[Click-target data]
────────────────

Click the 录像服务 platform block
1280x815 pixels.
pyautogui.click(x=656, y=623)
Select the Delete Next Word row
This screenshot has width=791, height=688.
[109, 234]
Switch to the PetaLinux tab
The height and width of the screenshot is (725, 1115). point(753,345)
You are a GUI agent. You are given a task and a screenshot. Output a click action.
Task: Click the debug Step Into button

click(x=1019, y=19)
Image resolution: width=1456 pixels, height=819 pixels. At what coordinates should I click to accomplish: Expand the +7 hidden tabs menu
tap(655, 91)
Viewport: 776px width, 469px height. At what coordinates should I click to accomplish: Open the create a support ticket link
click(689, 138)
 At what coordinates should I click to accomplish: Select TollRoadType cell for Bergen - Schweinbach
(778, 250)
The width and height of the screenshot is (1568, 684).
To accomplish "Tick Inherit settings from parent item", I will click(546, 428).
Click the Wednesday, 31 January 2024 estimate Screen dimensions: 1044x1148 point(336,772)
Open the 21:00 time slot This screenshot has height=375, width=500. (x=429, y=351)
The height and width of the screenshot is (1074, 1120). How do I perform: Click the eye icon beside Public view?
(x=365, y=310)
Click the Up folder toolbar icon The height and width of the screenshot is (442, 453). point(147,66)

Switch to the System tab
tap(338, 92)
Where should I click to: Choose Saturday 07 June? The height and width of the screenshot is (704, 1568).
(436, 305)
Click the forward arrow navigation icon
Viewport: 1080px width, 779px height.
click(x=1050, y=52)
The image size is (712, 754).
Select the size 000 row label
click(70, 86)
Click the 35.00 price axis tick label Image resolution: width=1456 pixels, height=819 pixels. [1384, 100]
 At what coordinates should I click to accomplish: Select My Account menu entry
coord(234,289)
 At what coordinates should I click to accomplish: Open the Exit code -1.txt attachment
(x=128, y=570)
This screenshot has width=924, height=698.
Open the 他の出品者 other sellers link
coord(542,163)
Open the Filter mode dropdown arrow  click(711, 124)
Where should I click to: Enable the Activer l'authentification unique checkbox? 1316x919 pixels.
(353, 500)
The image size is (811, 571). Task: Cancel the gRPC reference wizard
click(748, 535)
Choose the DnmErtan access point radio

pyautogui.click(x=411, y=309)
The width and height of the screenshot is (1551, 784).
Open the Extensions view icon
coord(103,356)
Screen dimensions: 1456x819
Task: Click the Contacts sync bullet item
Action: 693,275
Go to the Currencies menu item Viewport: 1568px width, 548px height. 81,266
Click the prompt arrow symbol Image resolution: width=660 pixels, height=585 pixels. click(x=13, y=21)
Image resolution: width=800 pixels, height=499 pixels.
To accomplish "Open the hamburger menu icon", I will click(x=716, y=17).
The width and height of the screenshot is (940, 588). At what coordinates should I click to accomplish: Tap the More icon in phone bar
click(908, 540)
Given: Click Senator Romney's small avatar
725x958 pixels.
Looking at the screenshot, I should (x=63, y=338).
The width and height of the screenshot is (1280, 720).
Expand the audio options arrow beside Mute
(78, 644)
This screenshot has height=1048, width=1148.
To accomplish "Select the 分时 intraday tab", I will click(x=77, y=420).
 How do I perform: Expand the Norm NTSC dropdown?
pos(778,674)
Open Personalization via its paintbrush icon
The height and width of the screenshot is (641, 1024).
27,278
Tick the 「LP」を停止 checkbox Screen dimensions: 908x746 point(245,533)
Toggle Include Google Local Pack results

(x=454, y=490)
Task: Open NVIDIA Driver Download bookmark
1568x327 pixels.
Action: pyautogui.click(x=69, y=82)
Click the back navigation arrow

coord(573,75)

────────────────

Reproduce the lines above with every "checkbox" changed to "check box", leaving all other text untouched.

Click the 录像服务 platform block
1280x815 pixels.
pyautogui.click(x=656, y=623)
Select the Delete Next Word row
This screenshot has width=791, height=688.
[109, 234]
Switch to the PetaLinux tab
The height and width of the screenshot is (725, 1115). point(753,345)
You are a GUI agent. You are given a task and a screenshot. Output a click action.
Task: Click the debug Step Into button

click(x=1019, y=19)
Image resolution: width=1456 pixels, height=819 pixels. At what coordinates should I click to accomplish: Expand the +7 hidden tabs menu
tap(655, 91)
Viewport: 776px width, 469px height. At what coordinates should I click to accomplish: Open the create a support ticket link
click(689, 138)
 At what coordinates should I click to accomplish: Select TollRoadType cell for Bergen - Schweinbach
(778, 250)
The width and height of the screenshot is (1568, 684).
To accomplish "Tick Inherit settings from parent item", I will click(546, 428).
Click the Wednesday, 31 January 2024 estimate Screen dimensions: 1044x1148 point(336,772)
Open the 21:00 time slot This screenshot has height=375, width=500. (x=429, y=351)
The height and width of the screenshot is (1074, 1120). How do I perform: Click the eye icon beside Public view?
(x=365, y=310)
Click the Up folder toolbar icon The height and width of the screenshot is (442, 453). point(147,66)

Switch to the System tab
tap(338, 92)
Where should I click to: Choose Saturday 07 June? The height and width of the screenshot is (704, 1568).
(436, 305)
Click the forward arrow navigation icon
Viewport: 1080px width, 779px height.
click(x=1050, y=52)
The image size is (712, 754).
Select the size 000 row label
click(70, 86)
Click the 35.00 price axis tick label Image resolution: width=1456 pixels, height=819 pixels. [1384, 100]
 At what coordinates should I click to accomplish: Select My Account menu entry
coord(234,289)
 At what coordinates should I click to accomplish: Open the Exit code -1.txt attachment
(x=128, y=570)
This screenshot has width=924, height=698.
Open the 他の出品者 other sellers link
coord(542,163)
Open the Filter mode dropdown arrow  click(711, 124)
Where should I click to: Enable the Activer l'authentification unique check box? 1316x919 pixels.
(353, 500)
The image size is (811, 571). Task: Cancel the gRPC reference wizard
click(748, 535)
Choose the DnmErtan access point radio

pyautogui.click(x=411, y=309)
The width and height of the screenshot is (1551, 784).
Open the Extensions view icon
coord(103,356)
Screen dimensions: 1456x819
Task: Click the Contacts sync bullet item
Action: 693,275
Go to the Currencies menu item Viewport: 1568px width, 548px height. 81,266
Click the prompt arrow symbol Image resolution: width=660 pixels, height=585 pixels. click(x=13, y=21)
Image resolution: width=800 pixels, height=499 pixels.
To accomplish "Open the hamburger menu icon", I will click(x=716, y=17).
The width and height of the screenshot is (940, 588). At what coordinates should I click to accomplish: Tap the More icon in phone bar
click(908, 540)
Given: Click Senator Romney's small avatar
725x958 pixels.
Looking at the screenshot, I should (x=63, y=338).
The width and height of the screenshot is (1280, 720).
Expand the audio options arrow beside Mute
(78, 644)
This screenshot has height=1048, width=1148.
To accomplish "Select the 分时 intraday tab", I will click(x=77, y=420).
 How do I perform: Expand the Norm NTSC dropdown?
pos(778,674)
Open Personalization via its paintbrush icon
The height and width of the screenshot is (641, 1024).
27,278
Tick the 「LP」を停止 check box Screen dimensions: 908x746 point(245,533)
Toggle Include Google Local Pack results

(x=454, y=490)
Task: Open NVIDIA Driver Download bookmark
1568x327 pixels.
Action: pyautogui.click(x=69, y=82)
Click the back navigation arrow

coord(573,75)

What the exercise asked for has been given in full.